For some, the supply chain and recession references in one sentence are surprising and revelatory. After all, isn’t procurement, sourcing, and everything that goes into a supply chain simply a functional exercise in buying goods and services at the best price?
Maybe those – especially outside of our profession, including the general public, think this way because they have come to take the ready availability of needed goods and services for granted.
Let’s face it, although our global supply chains have been stretched and proven vulnerable at times, how many of us have genuinely experienced first-hand shortages on such a grand scale before the pandemic?
Do you remember the OPEC crisis of the 1970s, waiting in long lines at the pump because of a gas shortage?
The Great Awakening
Of course, being aware of supply chain issues and actually understanding how they arise is an essential starting point towards fixing the problem – and by the way, there is no easy fix.
An April 2022 article in The Hill talks about what I call the bi-directional supply chain imbalance in which the tension balance within both “demand-pull” and “cost-push” is out of whack. The result of this “imbalance” is leading to the inflationary expectations fueling the current crisis.
So, what do I mean by demand-pull and cost-push?
As the name suggests, when there is a demand-pull, the aggregate demand exceeds or significantly outweighs the aggregate supply. The resulting “shortfall” results in price increases.
Conversely, with the cost-push effect, the decrease in aggregate supply brought about by factors such as natural disasters or geopolitical instability also increases prices.
In short, the former’s increases in “demand” that overtax the supply-side ability to produce the required products results in inflation.

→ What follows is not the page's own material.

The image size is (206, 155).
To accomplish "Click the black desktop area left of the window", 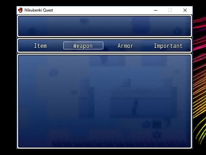I will click(8, 78).
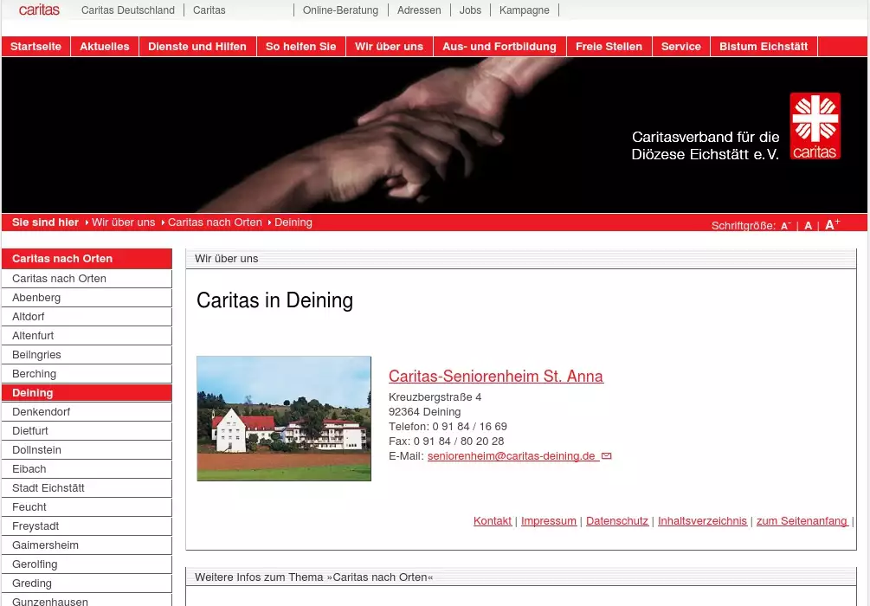The width and height of the screenshot is (870, 606).
Task: Open the Impressum footer link
Action: pyautogui.click(x=548, y=521)
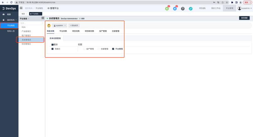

With the latter, the resulting increases in “costs” such as labor or raw materials drive the resulting inflation.
Regardless of whether price increases are due to a demand-pull or a cost-push – both of which we have experienced over the past two years, how do you curb inflation? When and how much do you apply the brakes by raising interest rates without triggering a recession?
From this standpoint, I am of a similar mind to The Hill article author Willy Shih when he says he is glad he doesn’t have “Fed Chairman Jerome Powell’s job.”
However, and for the purposes of this article, what does this all mean from a supply chain standpoint? And if procurement professionals act, can we circumvent an economic downfall?
Proactive and reactive resilience
Did the disruption in our supply chains caused by the demand-pull and cost-push lead to inflation, necessitating an interest rate hike that will facilitate a recession?
I am sure we could debate this question for hours without coming to a clear consensus. Yes, while supply chain disruptions – some in hindsight preventable - contributed to our current economic crisis, we must avoid the risk of fighting the last war.
In other words, I don’t believe there is much we can do to avert the consequences of the present crisis because fixing the problems from the past will ultimately benefit us in the future.
Instead, we must first fix the past (reactive resilience) and then improve our response time to future disruptions (proactive resilience).
In a previous article, I discussed the importance of reengineering resilience in our supply chains.
Traditionally, supply chain professionals have taken an engineer’s view of resilience by viewing our supply chains as a “closed system that we could design and control in much the same way an engineer designs and controls a subway network”.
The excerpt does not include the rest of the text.